:: DATA TO USE ::

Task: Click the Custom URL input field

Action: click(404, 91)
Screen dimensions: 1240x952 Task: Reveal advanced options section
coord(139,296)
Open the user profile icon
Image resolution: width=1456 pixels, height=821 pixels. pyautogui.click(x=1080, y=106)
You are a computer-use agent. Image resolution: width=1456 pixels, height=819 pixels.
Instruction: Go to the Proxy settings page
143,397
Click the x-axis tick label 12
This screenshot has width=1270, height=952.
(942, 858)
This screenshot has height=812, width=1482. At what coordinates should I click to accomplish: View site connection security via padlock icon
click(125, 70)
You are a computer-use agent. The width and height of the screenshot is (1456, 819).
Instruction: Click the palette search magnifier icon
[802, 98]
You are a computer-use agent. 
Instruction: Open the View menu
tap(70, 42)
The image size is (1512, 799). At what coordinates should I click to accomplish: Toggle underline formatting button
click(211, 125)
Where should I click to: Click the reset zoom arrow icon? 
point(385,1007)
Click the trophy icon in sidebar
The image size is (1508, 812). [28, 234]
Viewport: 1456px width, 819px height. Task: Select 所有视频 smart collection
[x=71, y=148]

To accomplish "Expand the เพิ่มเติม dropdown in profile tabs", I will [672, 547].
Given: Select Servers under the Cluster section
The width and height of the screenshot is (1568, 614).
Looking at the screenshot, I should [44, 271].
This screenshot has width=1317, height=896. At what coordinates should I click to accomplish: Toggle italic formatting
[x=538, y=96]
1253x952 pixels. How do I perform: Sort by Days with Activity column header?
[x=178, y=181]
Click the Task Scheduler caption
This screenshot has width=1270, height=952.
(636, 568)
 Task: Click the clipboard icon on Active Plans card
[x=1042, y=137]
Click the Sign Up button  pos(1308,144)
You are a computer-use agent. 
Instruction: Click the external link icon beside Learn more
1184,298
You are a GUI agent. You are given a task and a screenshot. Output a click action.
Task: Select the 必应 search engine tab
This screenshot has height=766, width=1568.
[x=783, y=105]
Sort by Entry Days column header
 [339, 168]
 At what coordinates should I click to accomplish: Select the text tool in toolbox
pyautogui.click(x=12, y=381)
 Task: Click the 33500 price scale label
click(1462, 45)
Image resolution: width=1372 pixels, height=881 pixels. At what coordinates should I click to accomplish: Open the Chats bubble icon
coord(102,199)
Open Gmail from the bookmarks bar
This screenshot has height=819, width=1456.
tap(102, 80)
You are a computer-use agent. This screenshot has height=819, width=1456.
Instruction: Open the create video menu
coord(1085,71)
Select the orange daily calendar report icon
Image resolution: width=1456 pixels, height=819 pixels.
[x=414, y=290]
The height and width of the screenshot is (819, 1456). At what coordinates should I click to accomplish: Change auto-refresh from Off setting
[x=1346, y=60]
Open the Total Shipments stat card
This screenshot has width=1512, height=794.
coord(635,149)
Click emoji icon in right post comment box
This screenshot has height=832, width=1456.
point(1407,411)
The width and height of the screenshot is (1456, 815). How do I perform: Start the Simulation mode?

:::

* [WHAT TO WORK ON] A single number is the expected answer: how many lines of the records above contain the word "computer".

* [RESPONSE AREA] 5